Your objective: Write out the lines of the material below without changes, beginning at the line that contains "You are a computer-use agent. Screen dimensions: 752x406" and stopping after the line that contains "Action: (164, 35)".

(Records)
=====
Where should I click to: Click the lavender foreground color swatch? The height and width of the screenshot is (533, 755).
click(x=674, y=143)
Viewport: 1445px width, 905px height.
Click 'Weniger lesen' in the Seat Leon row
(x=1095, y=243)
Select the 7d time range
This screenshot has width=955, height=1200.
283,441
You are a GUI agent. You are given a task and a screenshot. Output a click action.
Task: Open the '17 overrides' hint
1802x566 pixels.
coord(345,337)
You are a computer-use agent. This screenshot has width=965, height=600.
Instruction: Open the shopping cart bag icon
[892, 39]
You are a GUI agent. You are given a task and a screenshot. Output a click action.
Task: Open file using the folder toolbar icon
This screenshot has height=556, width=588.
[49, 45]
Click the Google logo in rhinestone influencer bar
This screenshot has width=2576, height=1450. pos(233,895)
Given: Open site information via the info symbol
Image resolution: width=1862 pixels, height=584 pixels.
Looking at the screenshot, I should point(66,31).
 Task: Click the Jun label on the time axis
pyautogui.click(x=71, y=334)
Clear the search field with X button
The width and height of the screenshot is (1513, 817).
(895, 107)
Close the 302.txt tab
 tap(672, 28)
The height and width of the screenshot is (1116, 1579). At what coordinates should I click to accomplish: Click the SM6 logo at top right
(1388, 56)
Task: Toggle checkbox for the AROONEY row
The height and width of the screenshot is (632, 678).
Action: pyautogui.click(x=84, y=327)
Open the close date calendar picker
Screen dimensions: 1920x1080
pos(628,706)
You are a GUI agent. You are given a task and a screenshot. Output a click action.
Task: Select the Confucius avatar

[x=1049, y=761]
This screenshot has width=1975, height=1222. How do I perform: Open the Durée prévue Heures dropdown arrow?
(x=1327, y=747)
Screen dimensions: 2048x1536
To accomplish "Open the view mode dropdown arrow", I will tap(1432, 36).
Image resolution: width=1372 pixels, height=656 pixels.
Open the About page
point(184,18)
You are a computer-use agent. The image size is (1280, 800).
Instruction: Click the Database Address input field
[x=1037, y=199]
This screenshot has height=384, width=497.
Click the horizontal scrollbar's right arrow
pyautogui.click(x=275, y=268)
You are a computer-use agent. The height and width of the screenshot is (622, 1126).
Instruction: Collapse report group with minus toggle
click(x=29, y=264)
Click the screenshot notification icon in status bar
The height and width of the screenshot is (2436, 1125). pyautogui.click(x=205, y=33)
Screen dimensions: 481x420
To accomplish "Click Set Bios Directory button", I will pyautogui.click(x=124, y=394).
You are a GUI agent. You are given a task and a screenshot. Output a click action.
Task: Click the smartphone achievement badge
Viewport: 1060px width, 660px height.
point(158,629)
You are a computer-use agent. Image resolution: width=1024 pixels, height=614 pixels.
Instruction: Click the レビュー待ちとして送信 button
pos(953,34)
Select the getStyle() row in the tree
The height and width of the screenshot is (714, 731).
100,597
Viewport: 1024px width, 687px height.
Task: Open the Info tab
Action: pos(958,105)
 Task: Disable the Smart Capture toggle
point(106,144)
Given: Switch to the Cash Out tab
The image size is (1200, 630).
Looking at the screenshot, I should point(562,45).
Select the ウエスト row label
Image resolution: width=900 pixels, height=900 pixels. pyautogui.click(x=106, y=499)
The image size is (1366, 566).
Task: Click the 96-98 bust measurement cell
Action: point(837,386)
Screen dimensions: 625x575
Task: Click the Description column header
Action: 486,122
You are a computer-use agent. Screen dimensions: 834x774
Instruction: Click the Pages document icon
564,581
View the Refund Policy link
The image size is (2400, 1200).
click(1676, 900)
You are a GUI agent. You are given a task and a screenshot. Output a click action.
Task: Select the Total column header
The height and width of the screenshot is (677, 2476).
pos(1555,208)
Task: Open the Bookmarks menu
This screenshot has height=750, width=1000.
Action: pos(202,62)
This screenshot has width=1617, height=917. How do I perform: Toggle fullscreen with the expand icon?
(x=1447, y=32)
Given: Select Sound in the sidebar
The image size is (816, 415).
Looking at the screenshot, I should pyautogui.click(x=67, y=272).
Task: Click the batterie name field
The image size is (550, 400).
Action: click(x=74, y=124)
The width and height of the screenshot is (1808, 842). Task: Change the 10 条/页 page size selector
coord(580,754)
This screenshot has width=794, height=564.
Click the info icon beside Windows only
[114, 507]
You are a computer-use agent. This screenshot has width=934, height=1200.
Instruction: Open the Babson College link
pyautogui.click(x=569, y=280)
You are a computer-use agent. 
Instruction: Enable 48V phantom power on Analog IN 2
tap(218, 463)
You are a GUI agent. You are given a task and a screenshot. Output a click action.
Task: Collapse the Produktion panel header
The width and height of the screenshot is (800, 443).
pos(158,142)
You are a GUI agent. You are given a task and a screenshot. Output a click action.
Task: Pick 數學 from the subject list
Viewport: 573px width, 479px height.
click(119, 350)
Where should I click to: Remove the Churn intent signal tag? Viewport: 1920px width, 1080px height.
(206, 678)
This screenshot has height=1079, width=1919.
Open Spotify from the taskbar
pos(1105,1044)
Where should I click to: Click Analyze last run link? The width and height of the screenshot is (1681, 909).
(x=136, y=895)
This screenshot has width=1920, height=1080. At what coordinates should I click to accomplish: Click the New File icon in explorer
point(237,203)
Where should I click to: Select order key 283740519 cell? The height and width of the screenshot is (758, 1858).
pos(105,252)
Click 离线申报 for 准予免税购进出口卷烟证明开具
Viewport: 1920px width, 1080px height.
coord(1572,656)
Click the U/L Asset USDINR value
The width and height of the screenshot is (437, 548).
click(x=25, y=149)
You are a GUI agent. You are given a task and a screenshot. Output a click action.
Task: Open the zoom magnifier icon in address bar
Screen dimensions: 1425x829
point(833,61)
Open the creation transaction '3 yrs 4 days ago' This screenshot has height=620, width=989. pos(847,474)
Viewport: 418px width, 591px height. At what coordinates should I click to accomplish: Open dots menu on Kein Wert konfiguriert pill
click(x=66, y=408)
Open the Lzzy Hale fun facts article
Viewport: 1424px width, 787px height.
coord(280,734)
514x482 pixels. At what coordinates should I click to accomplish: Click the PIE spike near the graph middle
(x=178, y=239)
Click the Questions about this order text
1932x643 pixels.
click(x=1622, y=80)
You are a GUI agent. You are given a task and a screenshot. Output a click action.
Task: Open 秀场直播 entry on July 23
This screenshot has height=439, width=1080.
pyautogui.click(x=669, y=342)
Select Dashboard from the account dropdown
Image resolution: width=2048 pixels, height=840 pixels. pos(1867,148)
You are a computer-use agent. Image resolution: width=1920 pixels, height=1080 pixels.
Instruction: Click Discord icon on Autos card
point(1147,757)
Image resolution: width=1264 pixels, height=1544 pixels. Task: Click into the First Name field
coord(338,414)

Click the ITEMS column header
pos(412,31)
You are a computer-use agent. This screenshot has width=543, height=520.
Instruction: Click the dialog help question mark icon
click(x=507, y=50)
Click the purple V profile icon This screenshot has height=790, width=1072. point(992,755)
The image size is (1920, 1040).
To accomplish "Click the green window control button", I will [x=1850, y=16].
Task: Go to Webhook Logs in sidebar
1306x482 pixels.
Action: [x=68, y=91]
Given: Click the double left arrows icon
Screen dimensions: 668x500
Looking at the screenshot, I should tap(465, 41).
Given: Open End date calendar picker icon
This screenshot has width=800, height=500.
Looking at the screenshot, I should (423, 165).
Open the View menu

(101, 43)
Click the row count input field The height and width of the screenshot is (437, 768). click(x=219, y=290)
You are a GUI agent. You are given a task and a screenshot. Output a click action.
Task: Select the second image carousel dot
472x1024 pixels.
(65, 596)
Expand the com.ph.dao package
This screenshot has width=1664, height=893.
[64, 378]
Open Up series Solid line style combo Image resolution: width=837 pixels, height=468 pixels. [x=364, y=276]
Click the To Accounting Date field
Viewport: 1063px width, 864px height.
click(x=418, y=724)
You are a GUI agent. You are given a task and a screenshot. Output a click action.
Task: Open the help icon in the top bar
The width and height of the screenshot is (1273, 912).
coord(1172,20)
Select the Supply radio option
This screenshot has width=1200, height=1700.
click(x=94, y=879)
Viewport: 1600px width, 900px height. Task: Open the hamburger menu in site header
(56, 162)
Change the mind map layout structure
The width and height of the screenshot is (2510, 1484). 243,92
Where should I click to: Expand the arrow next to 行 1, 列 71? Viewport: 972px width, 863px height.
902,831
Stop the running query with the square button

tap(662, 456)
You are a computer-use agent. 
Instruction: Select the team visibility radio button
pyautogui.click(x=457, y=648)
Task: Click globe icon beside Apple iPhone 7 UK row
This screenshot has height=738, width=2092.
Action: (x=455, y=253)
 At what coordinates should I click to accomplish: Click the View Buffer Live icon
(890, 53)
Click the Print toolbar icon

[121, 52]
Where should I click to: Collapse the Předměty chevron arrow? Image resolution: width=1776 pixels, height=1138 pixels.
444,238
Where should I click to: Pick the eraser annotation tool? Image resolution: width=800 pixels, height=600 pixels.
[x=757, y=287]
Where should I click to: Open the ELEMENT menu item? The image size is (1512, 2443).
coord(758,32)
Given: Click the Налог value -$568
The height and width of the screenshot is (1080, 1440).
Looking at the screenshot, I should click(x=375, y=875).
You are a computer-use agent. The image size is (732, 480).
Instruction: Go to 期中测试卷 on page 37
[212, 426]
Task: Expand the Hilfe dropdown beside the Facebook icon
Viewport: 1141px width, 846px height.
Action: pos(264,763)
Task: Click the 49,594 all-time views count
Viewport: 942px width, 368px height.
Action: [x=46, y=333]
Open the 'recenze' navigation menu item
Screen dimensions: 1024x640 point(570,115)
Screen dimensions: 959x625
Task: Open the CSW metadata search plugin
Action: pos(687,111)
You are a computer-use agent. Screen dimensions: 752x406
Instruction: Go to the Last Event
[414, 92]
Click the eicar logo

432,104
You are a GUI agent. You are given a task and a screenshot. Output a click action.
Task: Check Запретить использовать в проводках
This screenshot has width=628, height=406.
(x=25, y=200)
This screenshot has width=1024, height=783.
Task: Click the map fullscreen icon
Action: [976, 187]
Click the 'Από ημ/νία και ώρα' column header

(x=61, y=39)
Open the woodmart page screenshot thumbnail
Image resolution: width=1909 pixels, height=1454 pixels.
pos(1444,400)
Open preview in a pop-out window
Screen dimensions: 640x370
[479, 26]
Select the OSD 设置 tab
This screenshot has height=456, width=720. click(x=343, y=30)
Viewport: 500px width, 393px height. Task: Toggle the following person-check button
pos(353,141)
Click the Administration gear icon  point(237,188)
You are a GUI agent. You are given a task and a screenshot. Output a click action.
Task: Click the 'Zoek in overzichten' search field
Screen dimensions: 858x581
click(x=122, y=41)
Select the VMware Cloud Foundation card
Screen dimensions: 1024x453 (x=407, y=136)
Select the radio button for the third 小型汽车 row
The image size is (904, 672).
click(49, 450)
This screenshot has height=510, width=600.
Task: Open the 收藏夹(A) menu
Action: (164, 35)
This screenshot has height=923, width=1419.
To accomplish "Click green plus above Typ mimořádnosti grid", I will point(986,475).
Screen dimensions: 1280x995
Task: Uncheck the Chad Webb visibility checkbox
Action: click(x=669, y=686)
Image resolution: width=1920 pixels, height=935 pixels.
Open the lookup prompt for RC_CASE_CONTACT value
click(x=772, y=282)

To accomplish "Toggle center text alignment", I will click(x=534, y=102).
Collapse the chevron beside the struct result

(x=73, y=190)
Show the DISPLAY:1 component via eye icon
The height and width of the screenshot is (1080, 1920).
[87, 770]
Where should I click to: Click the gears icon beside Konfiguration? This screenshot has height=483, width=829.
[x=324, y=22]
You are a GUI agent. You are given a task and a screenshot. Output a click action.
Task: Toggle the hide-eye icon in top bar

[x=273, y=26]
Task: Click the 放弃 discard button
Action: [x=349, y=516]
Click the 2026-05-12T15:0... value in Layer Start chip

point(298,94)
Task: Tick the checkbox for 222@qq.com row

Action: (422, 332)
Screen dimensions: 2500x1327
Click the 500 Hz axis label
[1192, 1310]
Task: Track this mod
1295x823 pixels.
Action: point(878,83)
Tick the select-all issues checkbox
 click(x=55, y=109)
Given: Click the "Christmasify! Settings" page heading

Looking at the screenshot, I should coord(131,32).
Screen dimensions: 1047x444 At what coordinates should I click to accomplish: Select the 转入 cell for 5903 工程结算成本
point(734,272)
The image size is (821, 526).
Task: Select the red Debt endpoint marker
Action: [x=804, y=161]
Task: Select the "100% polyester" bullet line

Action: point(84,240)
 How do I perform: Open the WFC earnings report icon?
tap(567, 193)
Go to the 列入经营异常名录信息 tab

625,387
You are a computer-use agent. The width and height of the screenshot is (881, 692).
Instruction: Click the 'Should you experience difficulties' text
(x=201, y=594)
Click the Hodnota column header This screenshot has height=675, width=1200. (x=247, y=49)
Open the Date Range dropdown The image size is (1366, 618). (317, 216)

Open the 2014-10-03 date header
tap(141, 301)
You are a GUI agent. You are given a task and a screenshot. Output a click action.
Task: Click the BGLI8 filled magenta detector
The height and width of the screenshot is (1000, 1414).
=====
Task answer:
You are a computer-use agent. Screen dimensions: 752x406
Instruction: Go to the Last Event
[414, 92]
Click the eicar logo

432,104
You are a GUI agent. You are given a task and a screenshot. Output a click action.
Task: Check Запретить использовать в проводках
This screenshot has width=628, height=406.
(x=25, y=200)
This screenshot has width=1024, height=783.
Task: Click the map fullscreen icon
Action: [976, 187]
Click the 'Από ημ/νία και ώρα' column header

(x=61, y=39)
Open the woodmart page screenshot thumbnail
Image resolution: width=1909 pixels, height=1454 pixels.
pos(1444,400)
Open preview in a pop-out window
Screen dimensions: 640x370
[479, 26]
Select the OSD 设置 tab
This screenshot has height=456, width=720. click(x=343, y=30)
Viewport: 500px width, 393px height. Task: Toggle the following person-check button
pos(353,141)
Click the Administration gear icon  point(237,188)
You are a GUI agent. You are given a task and a screenshot. Output a click action.
Task: Click the 'Zoek in overzichten' search field
Screen dimensions: 858x581
click(x=122, y=41)
Select the VMware Cloud Foundation card
Screen dimensions: 1024x453 (x=407, y=136)
Select the radio button for the third 小型汽车 row
The image size is (904, 672).
click(49, 450)
This screenshot has height=510, width=600.
Task: Open the 收藏夹(A) menu
Action: (164, 35)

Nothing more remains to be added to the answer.